Au regard des transformations profondes portées par ces outils, ce devrait pourtant être le cas. Mais les parties prenantes peinent à s’engager. « Les directions d’entreprise font preuve d’une certaine fragilité, observe Eric Peres. Il ne faut pas croire qu’elles ont une parfaite maîtrise des enjeux. Elles sont plutôt dans un comportement mimétique et font de l’IA parce qu’il faut en faire. »
Face à elles, « les organisations syndicales commencent à s’emparer du sujet. Mais cela demande une certaine expertise : il ne faut pas avoir peur de soulever le capot et d’aller voir comment fonctionnent les algorithmes, les modèles d’apprentissage… »
Quant aux salariés, ils se sont déjà approprié ChatGPT dans leur vie personnelle et n’hésitent pas à l’utiliser de façon informelle dans leur vie professionnelle :
« En tant qu’administrateur de l’Apec (association pour l’emploi des cadres), j’ai vu des consultants recourir à ChatGPT pour rédiger des offres d’emploi, relate Eric Peres. C’est effectivement une application intéressante mais elle comporte des risques juridiques et doit être encadrée. »
Appréhender les limites de l’IA
Les ressources humaines (RH) et le recrutement sont effectivement dans l’œil du cyclone de l’IA. Le lancement de Copilot, le robot conversationnel (chatbot) de Microsoft, début 2023 marque une étape majeure, estime Cyril Cuënot, responsable des activités de conseil en RH et transformation des entreprises du cabinet Sia Partners :
« Il va bousculer les outils RH, prévient-il, exemples à l’appui. En matière de gestion des talents, par exemple, l’IA est capable d’anticiper les futurs mouvements de personnels et de sélectionner les meilleurs profils en fonction de leurs compétences ou de leur expérience. Elle peut donc faciliter les process de recrutement mais elle ne remplacera jamais un vrai DRH. »

Consigne ▸ Prolongez le texte sur l'IA dans l'entreprise et les ressources humaines en enchaînant directement après sa dernière phrase.

Entrées fournies ▸
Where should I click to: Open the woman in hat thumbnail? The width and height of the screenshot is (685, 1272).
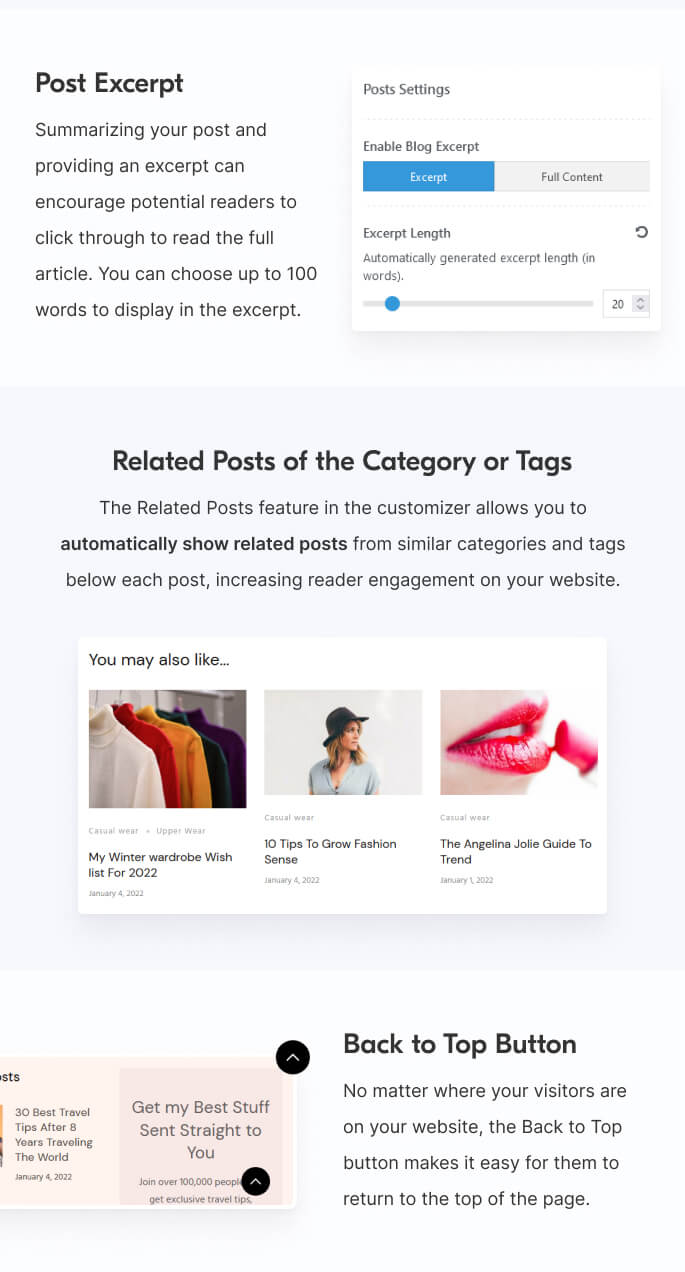(x=343, y=742)
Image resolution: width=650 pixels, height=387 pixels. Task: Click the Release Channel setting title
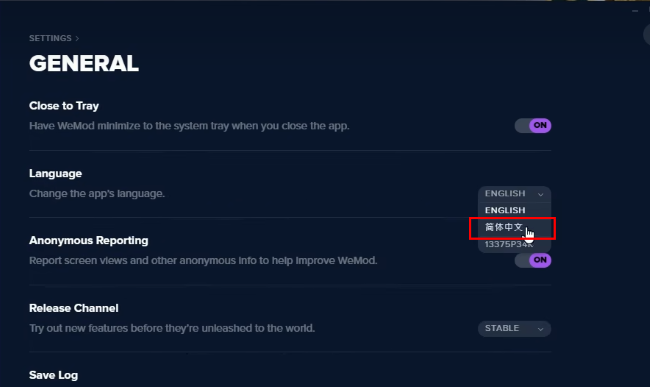[74, 308]
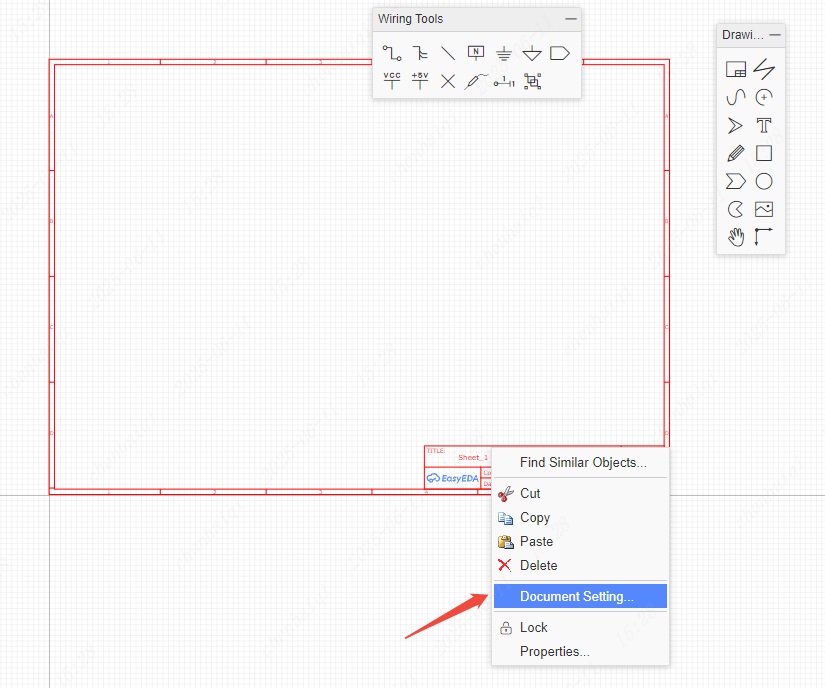Click the Sheet_1 title text
Image resolution: width=825 pixels, height=688 pixels.
tap(473, 457)
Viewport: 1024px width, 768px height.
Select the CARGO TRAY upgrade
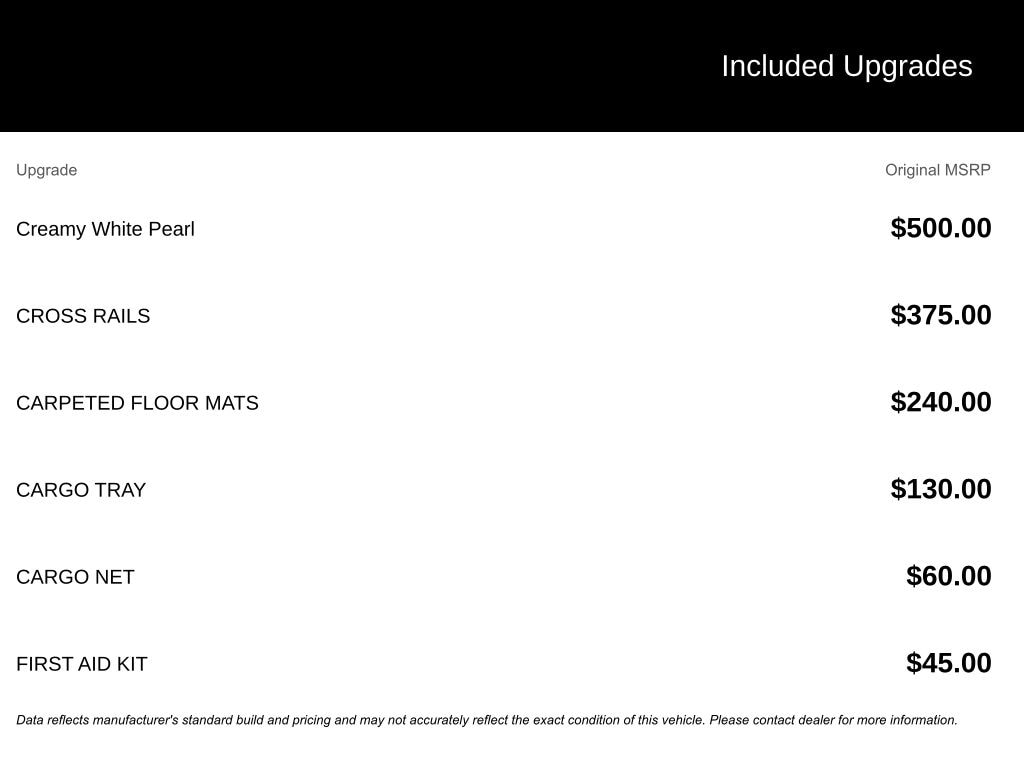pos(81,490)
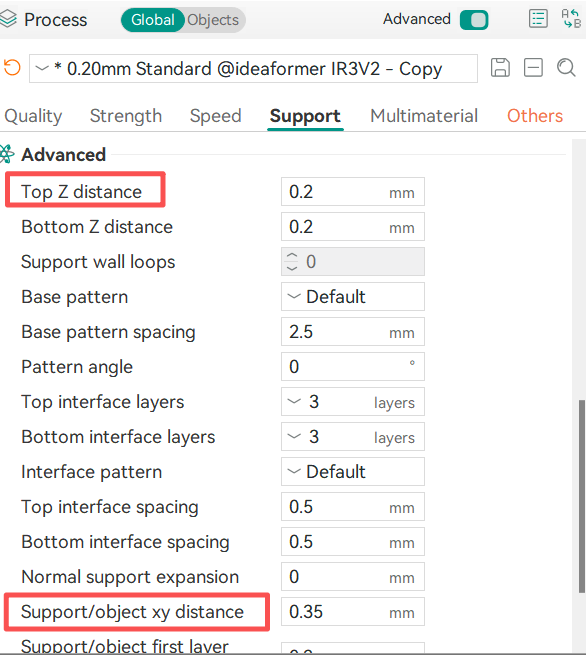586x655 pixels.
Task: Click the save preset floppy disk icon
Action: coord(500,68)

Résultat ci-dessous ▸
En tant que fournisseur de solutions technologiques pour les RH, Patrice Poirier, président et fondateur de Sigma RH, aurait tout intérêt à le contredire. Il s’en garde bien :
« L’intelligence artificielle peut accompagner un recruteur, explique-t-il. Elle peut lui suggérer une liste de questions à poser aux candidats ou produire instantanément le compte-rendu d’un entretien. Mais elle ne prendra pas la décision à sa place : le risque de biais est bien trop important. »
A ses yeux, l’IA est un formidable outil qui permet de gagner du temps et d’accélérer la montée en compétences des juniors. Elle traite les tâches sans valeur ajoutée « qui sont particulièrement importantes dans le domaine des RH ! » Elle peut également donner des outils d’aide à la décision : des recommandations ou des critères de choix dans un processus de recrutement, par exemple.
« Ce sont donc des outils transformateurs », conclut Patrice Poirier. Mais certainement pas de véritables DRH : « Retirer l’humain des ressources humaines, ce serait vraiment inhumain ! »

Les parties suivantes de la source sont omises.